_Exercise_: Could you carry on the passage on sural nerve entrapment from its final sentence onward?

_Page excerpt_:
#####
Sural nerve entrapment can occur from direct traumatic contusions to the nerve, fractures of the calcaneus, fifth metatarsal, posterolateral process of the talus, or from os perineum with the most common site of entrapment being the fibrous arcade of the Achilles musculotendinous junction [2,4].
Entrapment can lead to chronic neuropathic pain and diagnosis is based on clinical examination. A thorough history and physical examination is important to rule out exertional compartment syndrome and popliteal artery entrapment syndrome [12]. Neuropathy can present as constant, sharp, achy pain unresponsive to analgesics, dysesthesias, associated with numbness and tingling in the nerve distribution [13,14]. Characteristic signs in patients with sural nerve entrapment includes tenderness in the middle part of the calf, lateral to the musculotendinous junction of the Achilles tendon; with a positive tinel's sign [12,14]. In cases of long-standing nerve entrapment EMG studies show a decrease in nerve conduction velocity and reduction in sensory potential amplitudes, however, these studies can be negative [12]. Conservative treatment for neuropathic pain includes using tricyclic antidepressants, serotonin and norepinephrine reuptake inhibitors, and calcium channel alpha2-delta agonists [13]. Todorov et al. [13] reported complete relief of pain following pulsed radiofrequency for neuropathic Sural nerve pain. Fabre et al. [12] demonstrated sural nerve entrapment by an increase in sural muscle mass and development of local fibrous scar tissue. Thirteen patients (18 limbs) were retrospectively analyzed with calf tenderness along the course of the sural nerve distribution. EMG studies were positive in 10 patients. After failure of nonoperative treatment, patients underwent neurolysis with release of the superficial sural aponeurosis and fibrous band in which the nerve traversed. Excellent results were reported in 9 limbs, good in 8 limbs, and fair in 1 limb after 14 months follow-up [15].
#####
[Saved entries]
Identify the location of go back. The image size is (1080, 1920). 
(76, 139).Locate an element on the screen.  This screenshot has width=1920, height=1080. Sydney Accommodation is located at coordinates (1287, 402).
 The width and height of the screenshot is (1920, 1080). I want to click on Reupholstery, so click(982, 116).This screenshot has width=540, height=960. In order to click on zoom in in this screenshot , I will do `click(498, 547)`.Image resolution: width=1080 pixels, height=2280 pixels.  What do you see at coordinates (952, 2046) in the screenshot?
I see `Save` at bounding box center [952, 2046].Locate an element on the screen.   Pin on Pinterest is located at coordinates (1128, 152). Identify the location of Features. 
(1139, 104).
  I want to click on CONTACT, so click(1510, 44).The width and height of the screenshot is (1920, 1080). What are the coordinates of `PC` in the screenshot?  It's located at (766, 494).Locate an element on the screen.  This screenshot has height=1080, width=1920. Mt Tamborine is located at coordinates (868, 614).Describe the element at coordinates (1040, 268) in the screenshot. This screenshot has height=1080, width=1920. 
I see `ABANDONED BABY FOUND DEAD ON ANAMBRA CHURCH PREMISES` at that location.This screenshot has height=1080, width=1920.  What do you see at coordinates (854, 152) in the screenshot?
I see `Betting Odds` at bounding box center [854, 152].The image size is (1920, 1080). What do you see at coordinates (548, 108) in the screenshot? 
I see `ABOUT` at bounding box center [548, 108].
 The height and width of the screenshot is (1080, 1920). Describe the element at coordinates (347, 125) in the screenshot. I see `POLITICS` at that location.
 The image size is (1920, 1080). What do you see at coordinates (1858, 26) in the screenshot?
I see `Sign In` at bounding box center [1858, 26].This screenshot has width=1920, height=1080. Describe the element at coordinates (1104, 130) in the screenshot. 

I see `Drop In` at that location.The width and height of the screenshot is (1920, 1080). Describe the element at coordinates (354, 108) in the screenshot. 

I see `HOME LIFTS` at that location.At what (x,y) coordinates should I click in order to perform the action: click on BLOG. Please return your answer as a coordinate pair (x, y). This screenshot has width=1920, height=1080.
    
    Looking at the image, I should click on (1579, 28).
#####
_Reply to the exercise_:
Conclusion

The patient presented with a lipoma encasing the sural nerve and recovered well following its removal. There is a lack of literature on the incidence of sural nerve lipomas and its manifestations. The nerve arises as a compilation of the LSCN and MSCN. It courses posterolaterally about the ankle to provide sensation to the posterolateral aspect of the distal third of the leg and the lateral aspect of the fourth and fifth digits. Injuries to the sural nerve can be a complication of Achilles tendon repair or result of entrapment from a mass or fractures and lead to paresthesias or neuropathic pain.